Task description — In the entries below, the word "agent" appears on some lines. Copy each of those lines.

Extracted records:
________________________
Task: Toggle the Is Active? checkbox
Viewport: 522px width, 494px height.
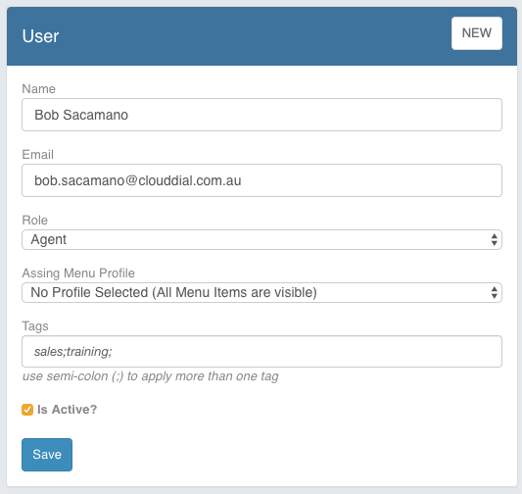Action: click(27, 410)
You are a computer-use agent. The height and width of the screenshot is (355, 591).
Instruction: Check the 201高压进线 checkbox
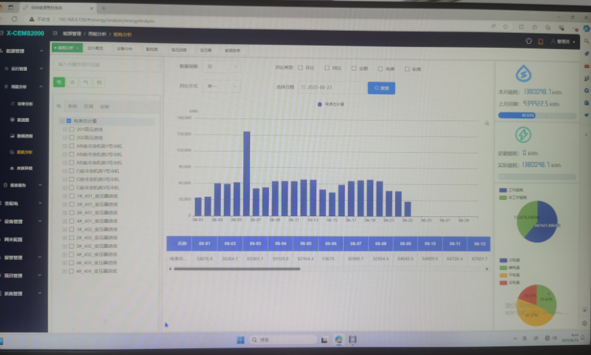click(x=71, y=129)
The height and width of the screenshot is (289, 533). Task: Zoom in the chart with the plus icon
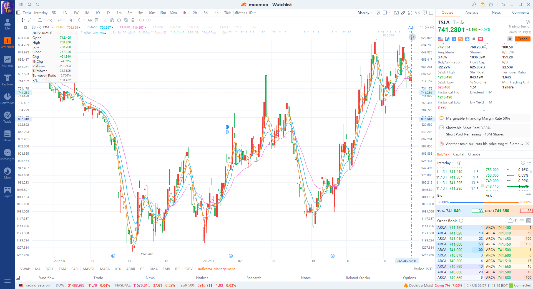[x=432, y=27]
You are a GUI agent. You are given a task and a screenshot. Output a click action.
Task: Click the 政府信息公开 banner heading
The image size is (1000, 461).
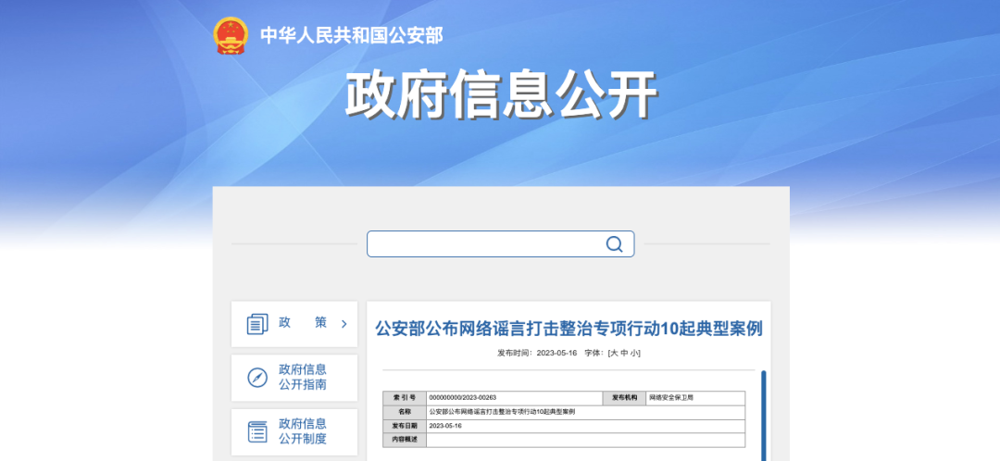tap(501, 94)
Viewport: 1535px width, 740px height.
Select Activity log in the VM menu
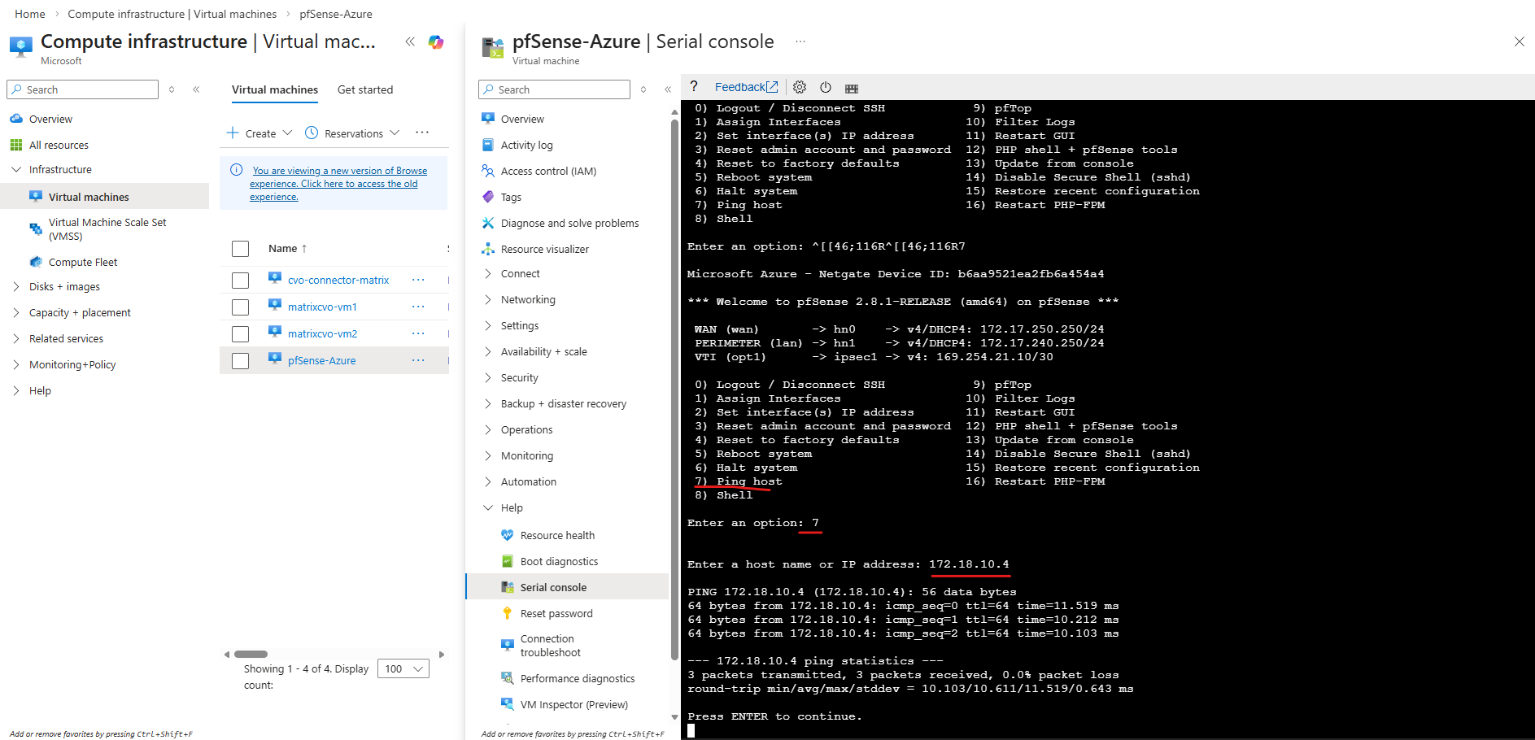(526, 145)
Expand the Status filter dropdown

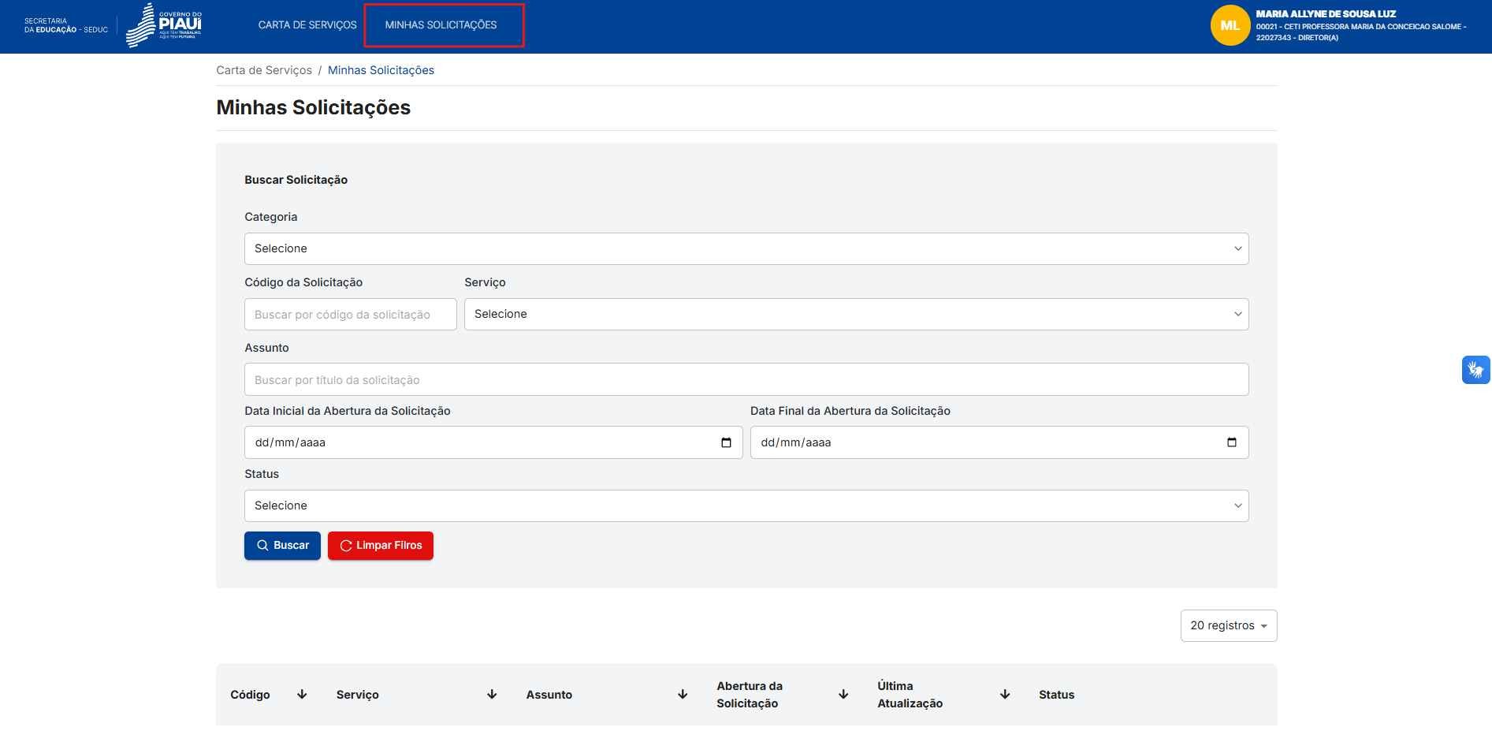pyautogui.click(x=746, y=506)
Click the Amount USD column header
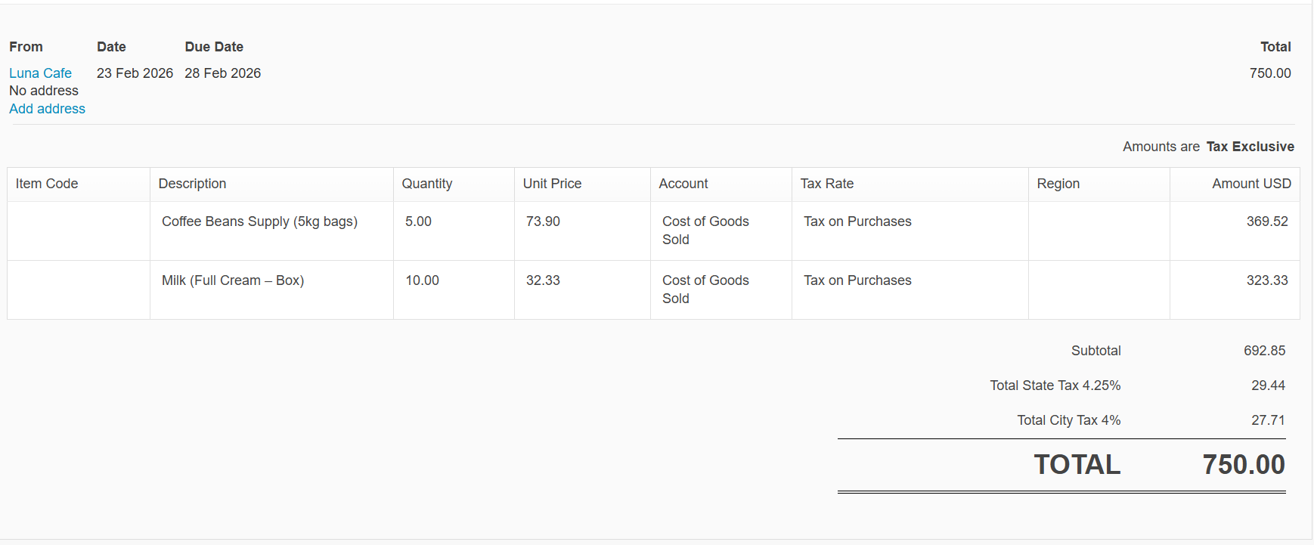The image size is (1314, 545). [1251, 184]
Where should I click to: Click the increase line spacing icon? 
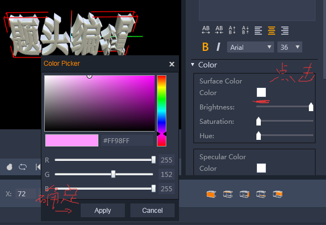[232, 30]
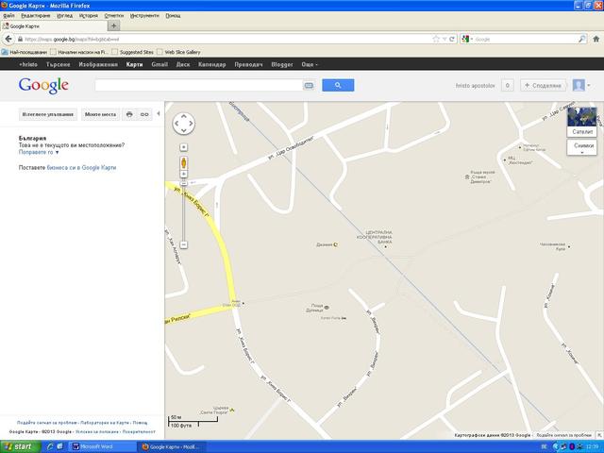Click the Моите места button
Viewport: 604px width, 453px height.
pos(100,113)
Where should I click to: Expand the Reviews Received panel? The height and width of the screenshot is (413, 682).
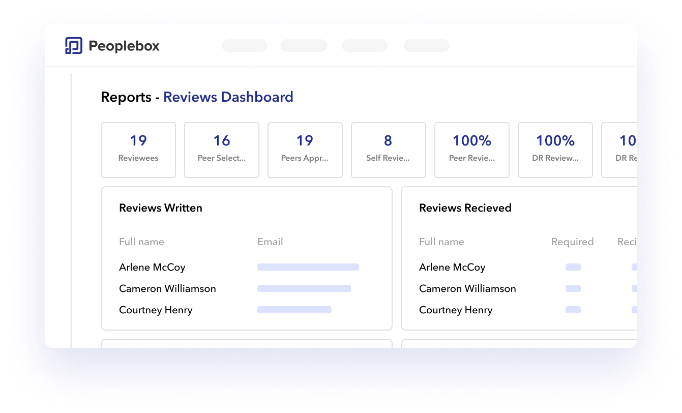[x=465, y=208]
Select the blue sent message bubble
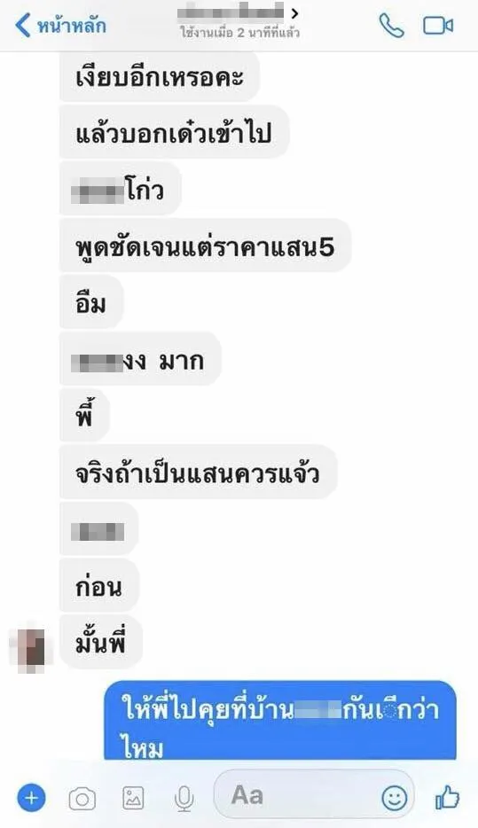Screen dimensions: 478x828 [280, 720]
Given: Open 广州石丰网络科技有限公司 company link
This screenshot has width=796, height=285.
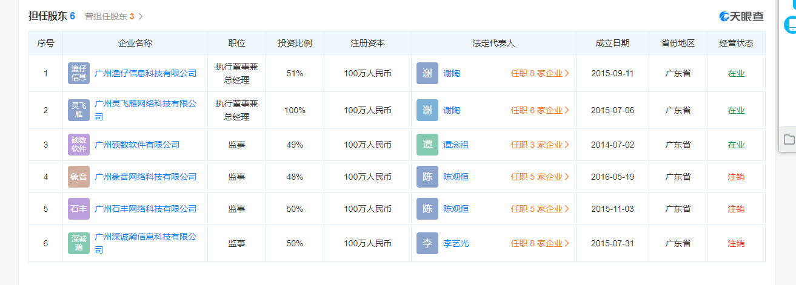Looking at the screenshot, I should [x=146, y=209].
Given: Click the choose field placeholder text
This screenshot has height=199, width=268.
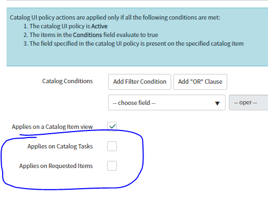Looking at the screenshot, I should point(134,103).
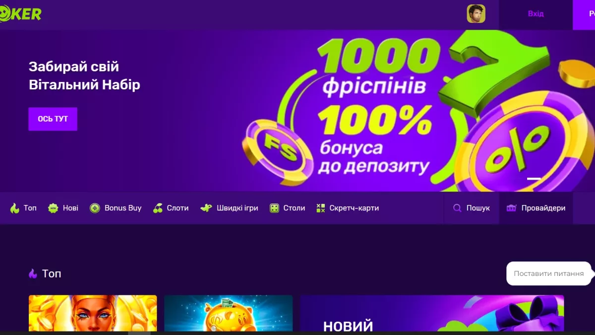The image size is (595, 335).
Task: Click the Скретч-карти grid icon
Action: pyautogui.click(x=321, y=208)

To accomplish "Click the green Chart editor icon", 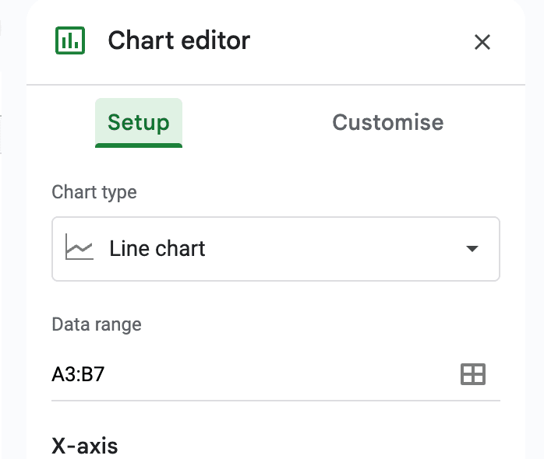I will click(x=71, y=40).
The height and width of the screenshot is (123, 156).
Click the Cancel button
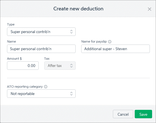tap(123, 114)
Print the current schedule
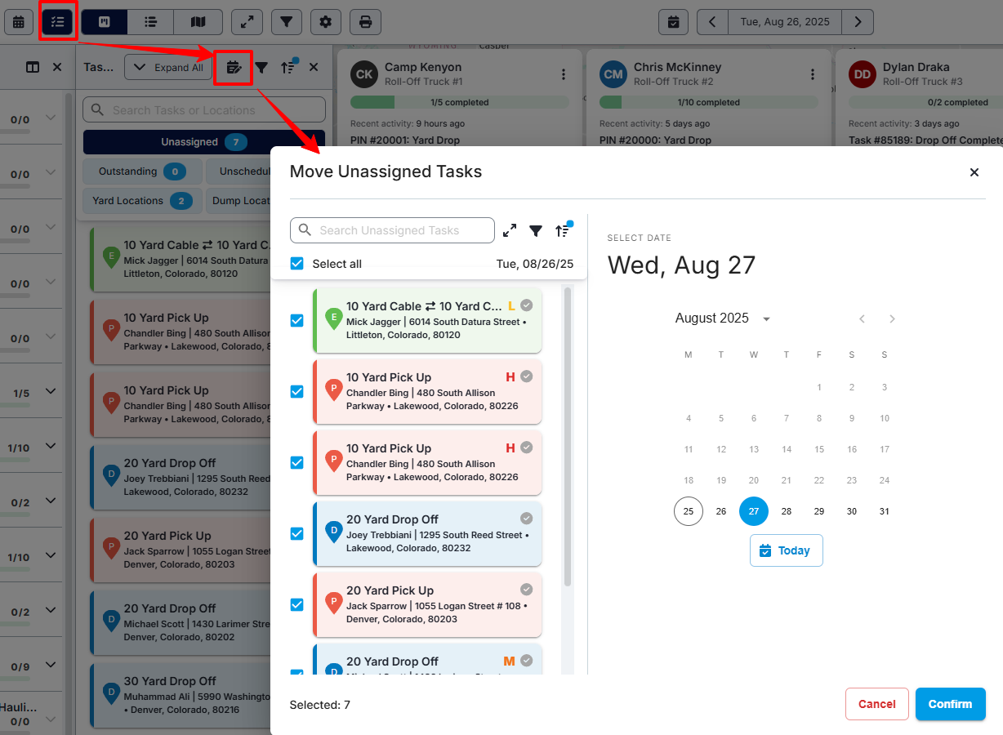The image size is (1003, 735). 365,22
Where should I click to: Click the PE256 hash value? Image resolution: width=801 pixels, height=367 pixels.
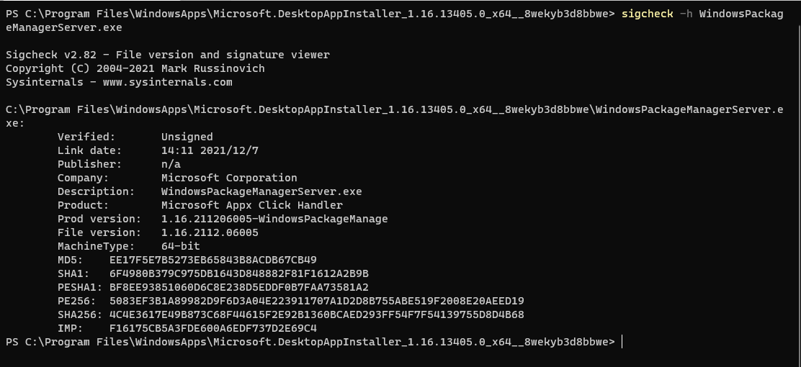coord(317,301)
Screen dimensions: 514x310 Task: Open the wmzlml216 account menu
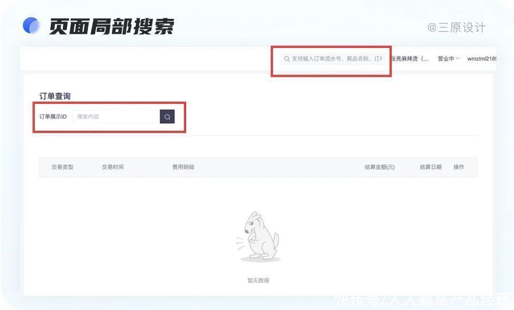tap(481, 59)
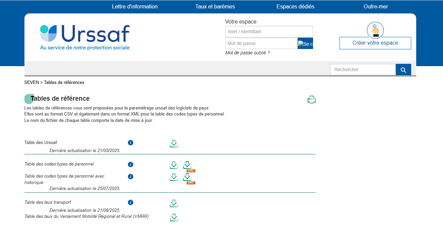Download the VMRR taux table file
The width and height of the screenshot is (443, 237).
click(x=173, y=218)
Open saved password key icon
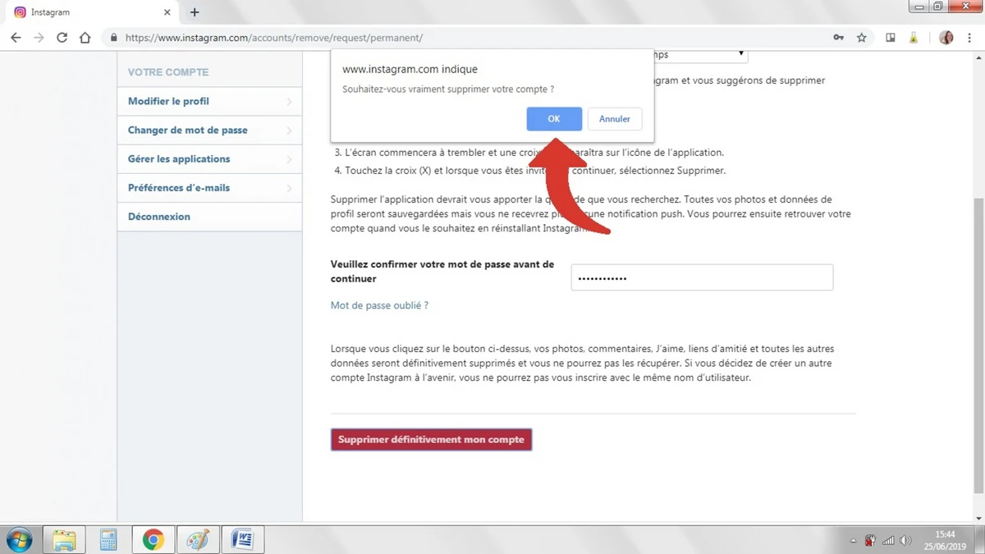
________________________
Solution to this exercise —
You are a computer-use agent. The height and width of the screenshot is (355, 591).
You are a GUI agent. You are given a task and a screenshot. Output a click action.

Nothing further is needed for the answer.